The commission, which is often in and out of financial graft and contract controversies, has inaugurated an 18-member 2025 budget committee to prepare its budget proposals. The committee is headed by the incumbent managing director Samuel Ogbuku, with the commission’s executive director in charge of finance and administration, Boma Iyayi as alternate chairman.
Read Also:
Ogbuku said the committee would ensure that before the end of the 2024 budget cycle, the commission would have secured approval for its 2025 budget.
“As we are about to implement the 2024 budget, we must begin preparation for the 2025 budget by holding consultations with our stakeholders. The committee will ensure that the budget will reflect the needs of the people. We must have a stakeholders’ conference to get their buy-in. We are not doing it for ourselves; but for the collective benefit of stakeholders of the Niger Delta region,” he said.

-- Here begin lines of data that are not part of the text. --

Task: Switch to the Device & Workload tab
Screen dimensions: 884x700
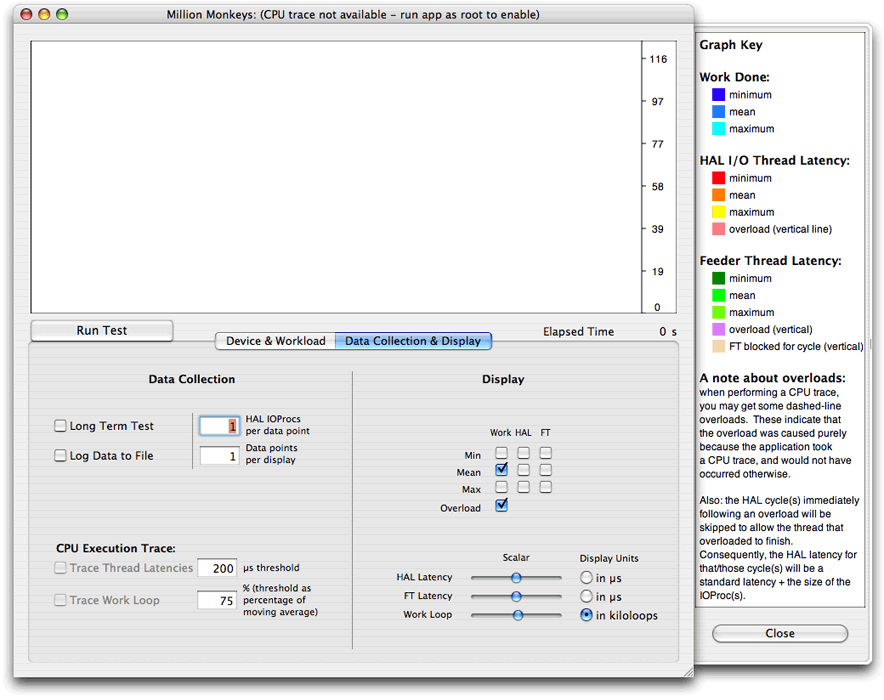Action: point(275,340)
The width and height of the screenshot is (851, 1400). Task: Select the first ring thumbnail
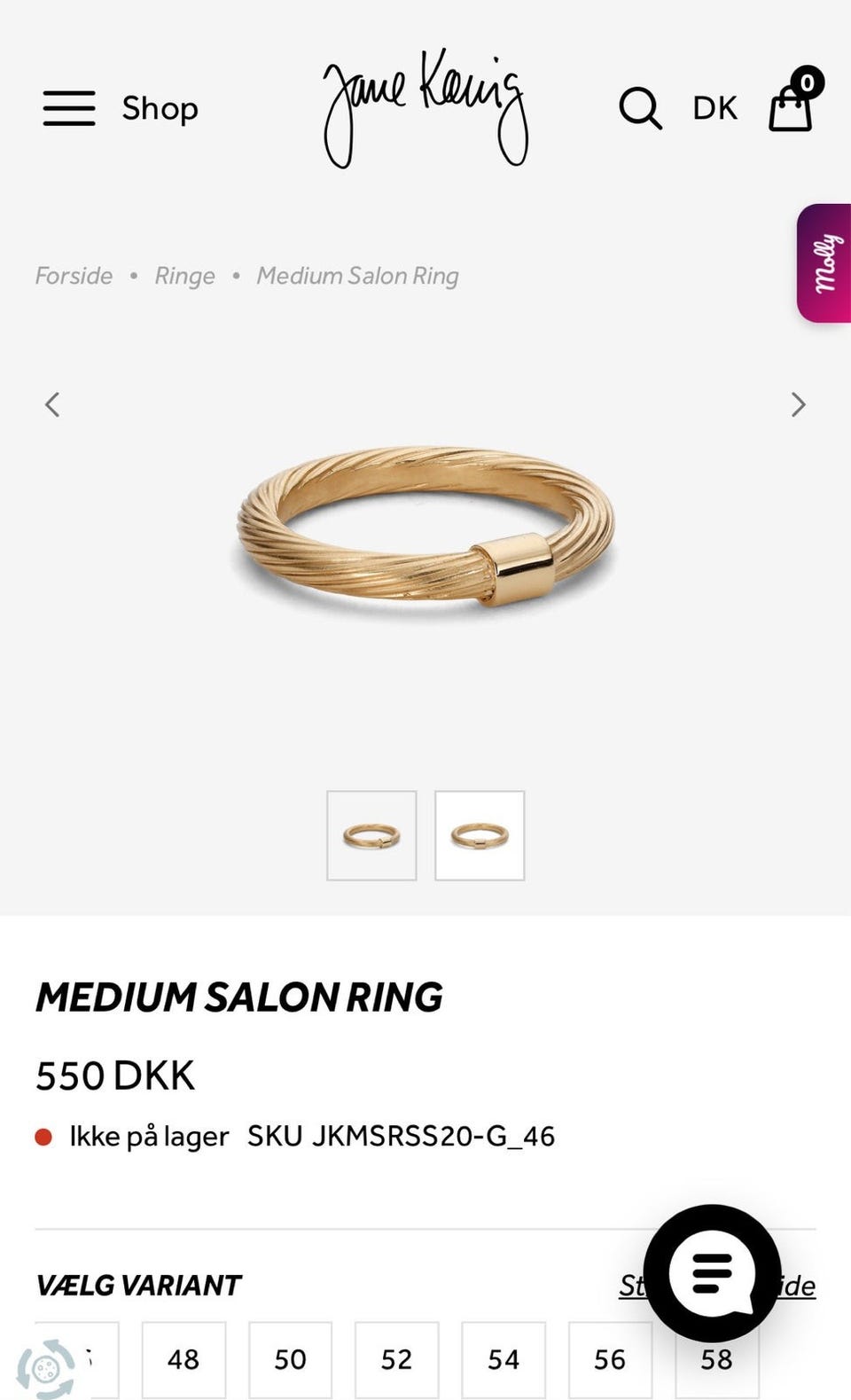371,835
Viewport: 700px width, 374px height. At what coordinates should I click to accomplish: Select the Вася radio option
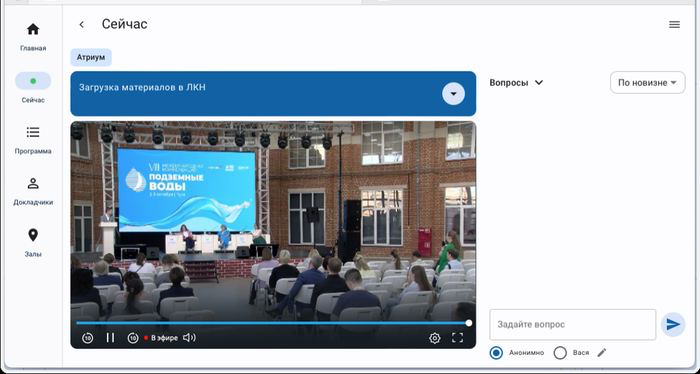click(560, 353)
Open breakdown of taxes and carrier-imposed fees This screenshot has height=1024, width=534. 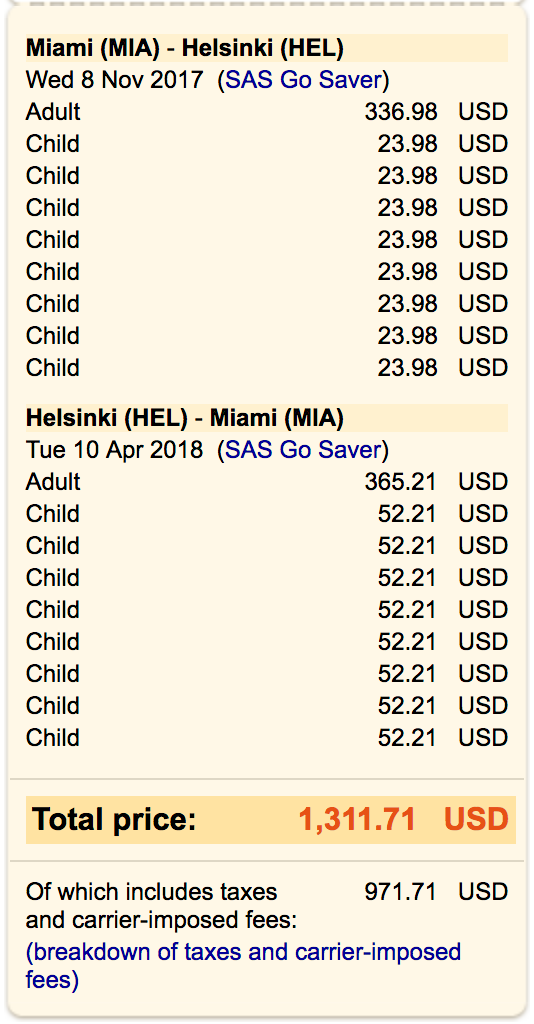coord(243,966)
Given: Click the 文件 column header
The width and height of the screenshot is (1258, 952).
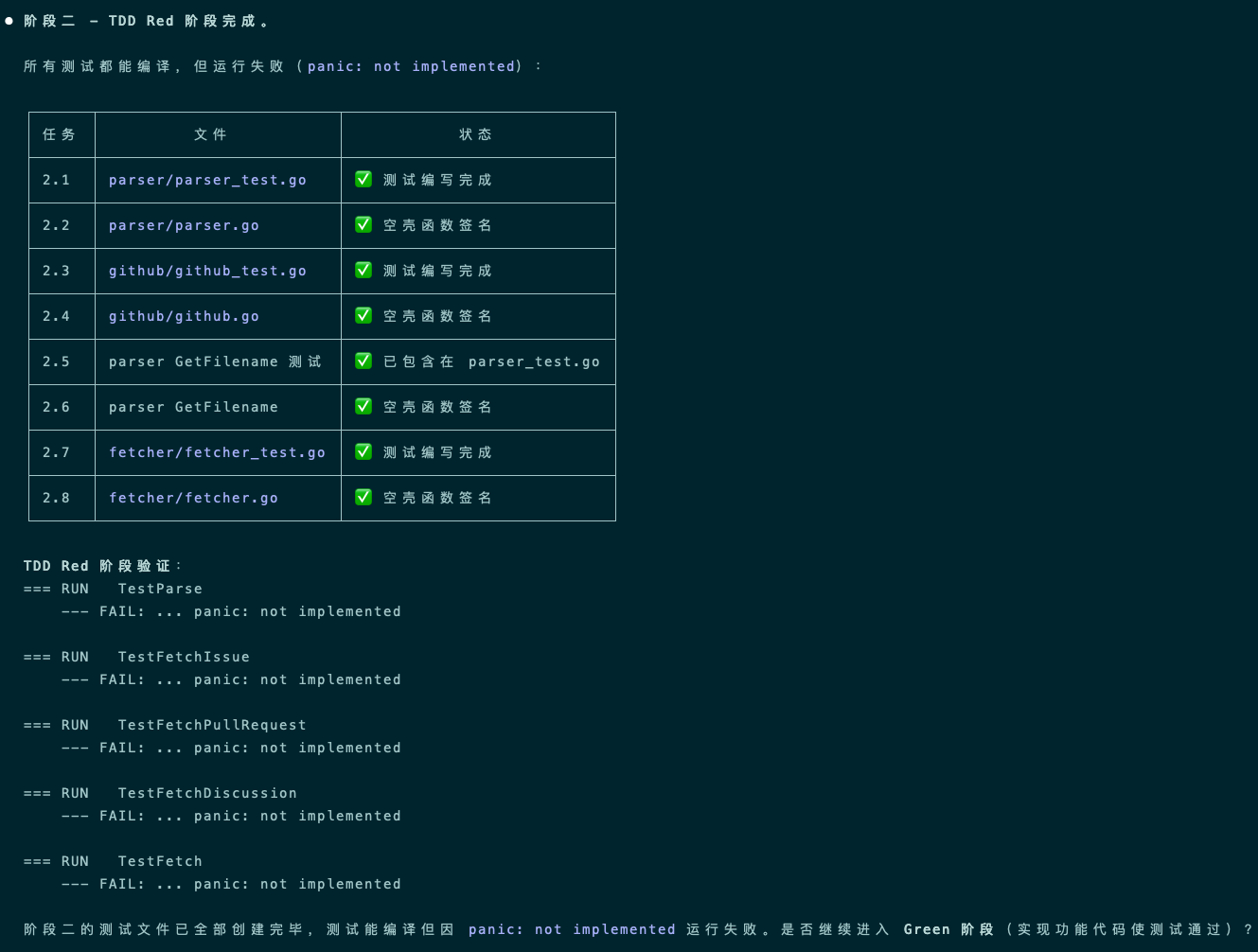Looking at the screenshot, I should point(210,134).

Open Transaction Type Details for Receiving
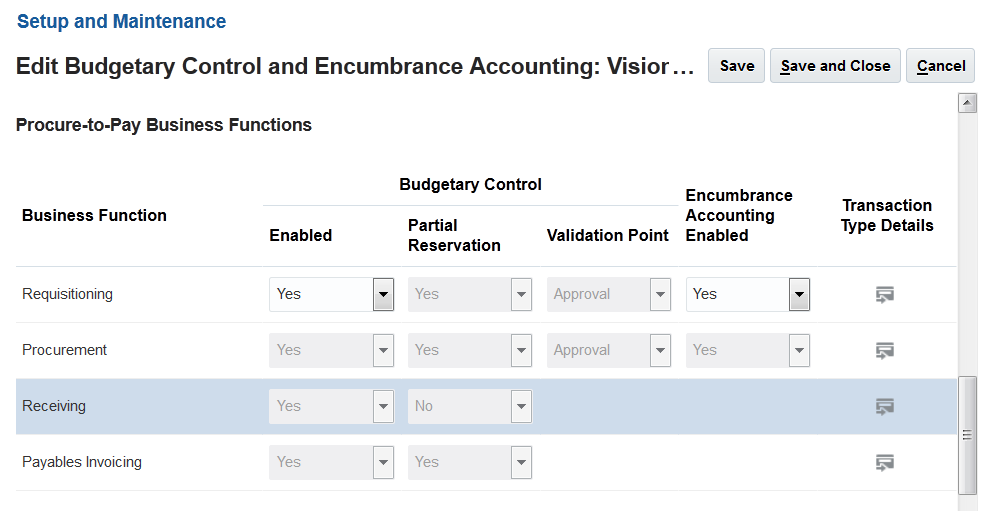coord(884,406)
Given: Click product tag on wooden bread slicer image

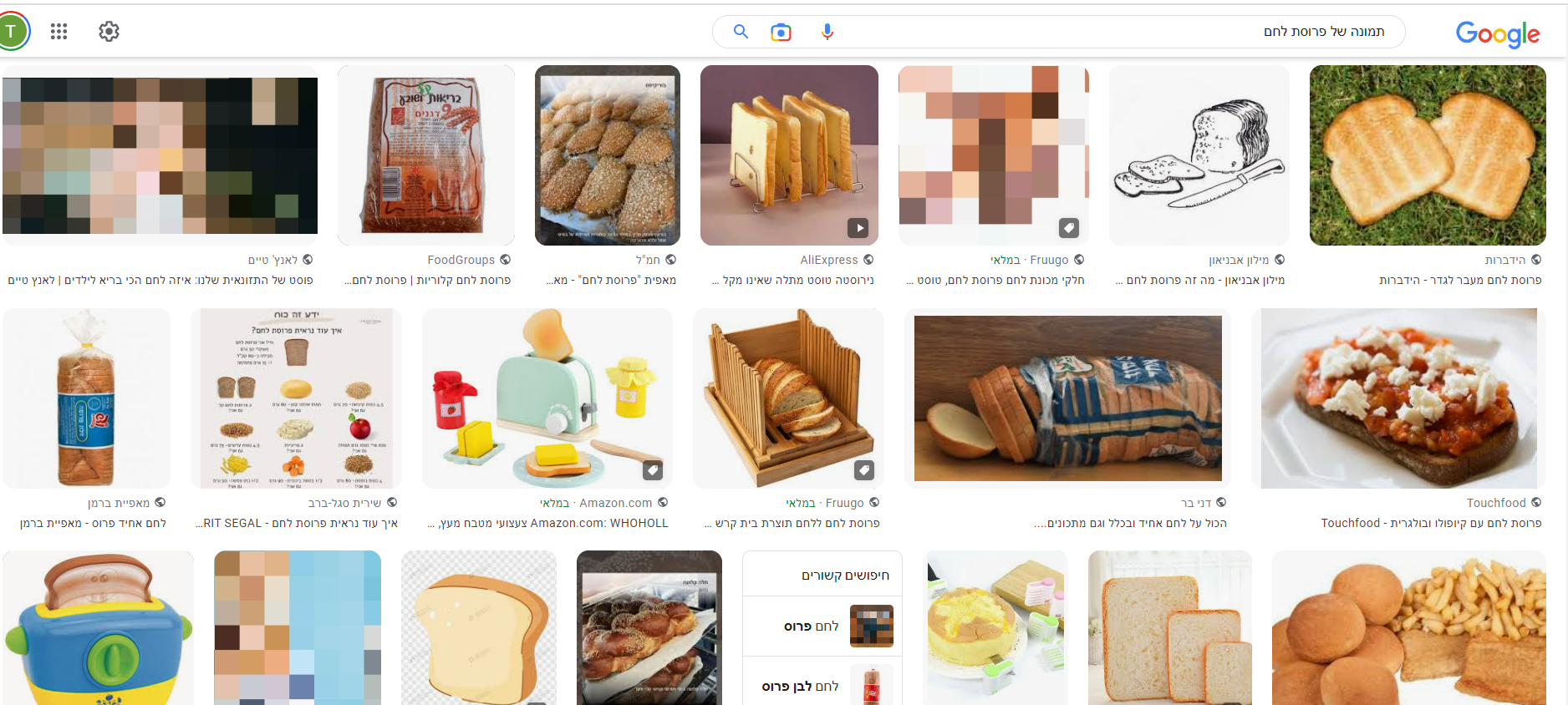Looking at the screenshot, I should 864,470.
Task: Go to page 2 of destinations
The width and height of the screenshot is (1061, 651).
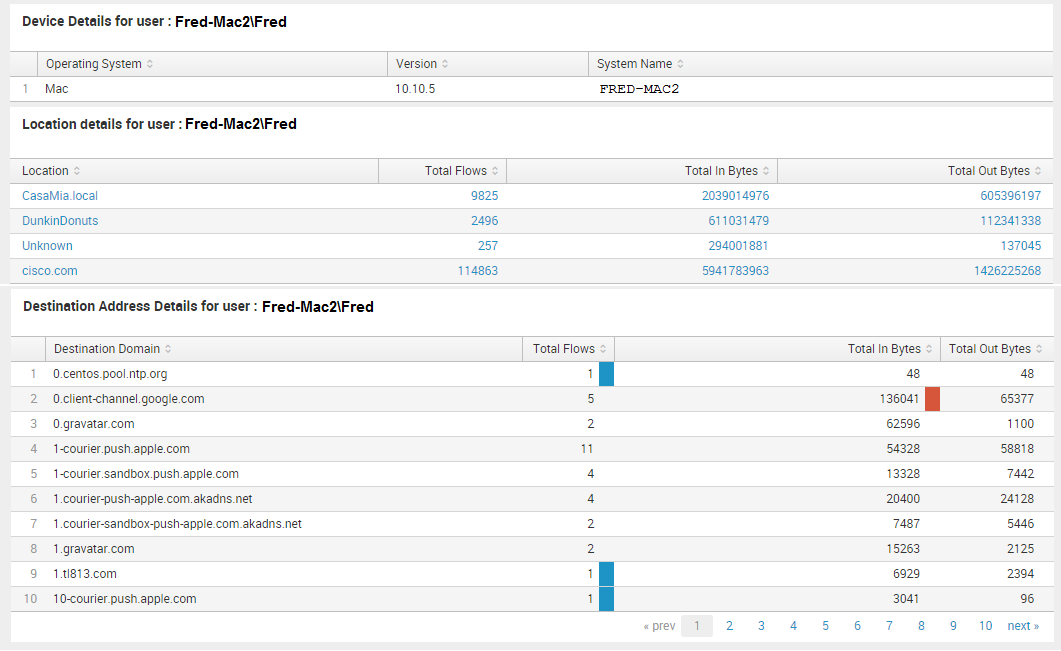Action: (x=729, y=626)
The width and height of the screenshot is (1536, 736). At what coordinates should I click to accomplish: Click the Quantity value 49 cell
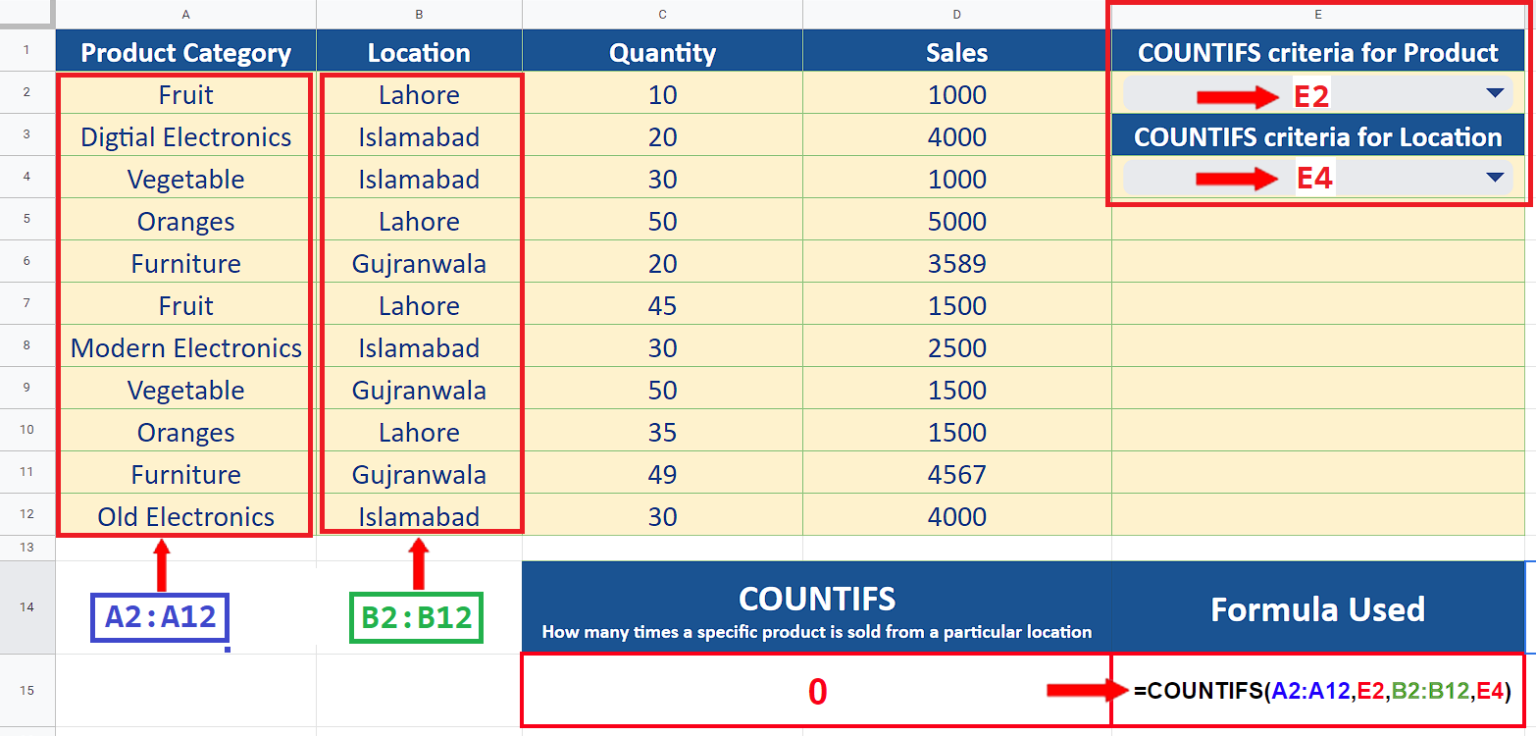click(x=662, y=474)
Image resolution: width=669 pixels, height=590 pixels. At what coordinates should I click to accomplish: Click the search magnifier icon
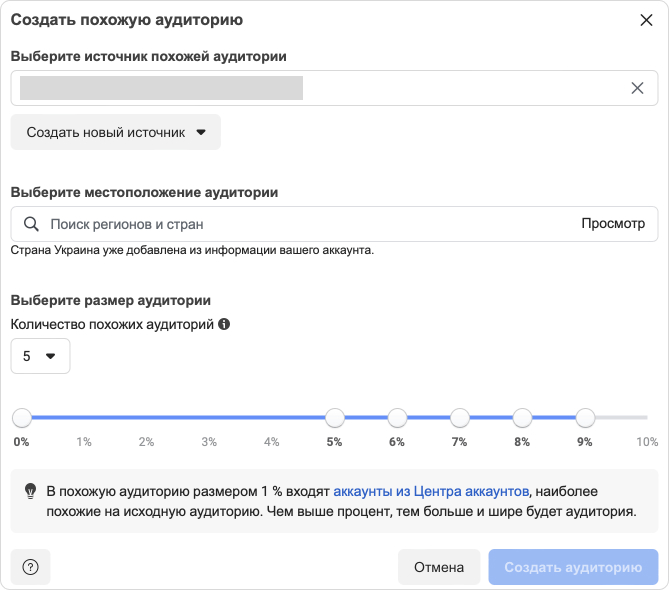(31, 224)
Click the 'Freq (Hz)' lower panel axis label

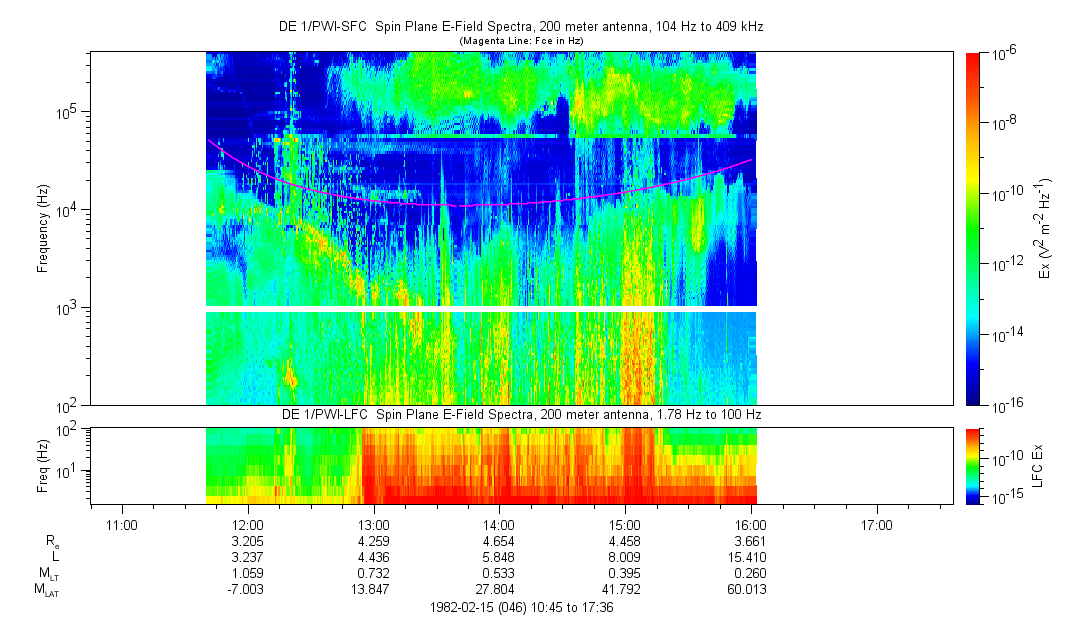click(42, 464)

However, the commission, which serially gets accused of wasting huge funds on other things, including acting as the pipeline for syphoning and funding the ruling political party’s campaigns and other matters, rather than “making a difference” in the oil producing Niger Delta region, has yet to have its 2024 budget signed by President Tinubu, with only three months left to the end the fiscal year. The budget of N1.9 trillion was approved by the National Assembly, but it has not got presidential assent till date.
Ogbuku said, going forward, the NDDC budget would focus on funding achievable projects: “We cannot develop the region in one year. So, we will endeavour to have a smart budget that will focus on projects that we can finish, especially ongoing projects. The (budget) committee will study the old projects and determine those that can be completed within a short time.”
NDDC’s projects are a lesson in opacity. The commission, in a quarter-of-a-century of its existence, has operated with phantom projects, muddy contracts, and phoney payments for bogus jobs.
In 2019, for instance, it (the commission) was said to be owing some N3 trillion to contractors. Later, a committee came out to declare that the commission owed “phantom contractors”, indicating that a serving senator then handled 300 contracts.
Cairo Ojougboh, its former executive director of projects, said at the time that 120 of the contracts were actually fully paid. But he did not state if the projects were executed.
Incumbent managing director, Ogbuku, said as soon as President Tinubu signs the commission’s 2024 budget passed by the National Assembly, it (the commission) would “raise a trillion naira to fund some legacy projects initiated by previous administrations. One of such projects included the Okrika-Borokiri link road in Rivers State”.
He observed that the NDDC directors in the nine mandate states of the commission, as well as a representative of the Oil Producers Trade Section (OPTS), would be incorporated into the budget committee.
“Let us be seen as an NDDC that is working; and not the one that is just awarding contracts without seeing to their completion,” he said.
Ogbuku’s statement lends credence to a general belief that till date, the commission does not have record of its actual number of contracts and amounts owed or paid out so far.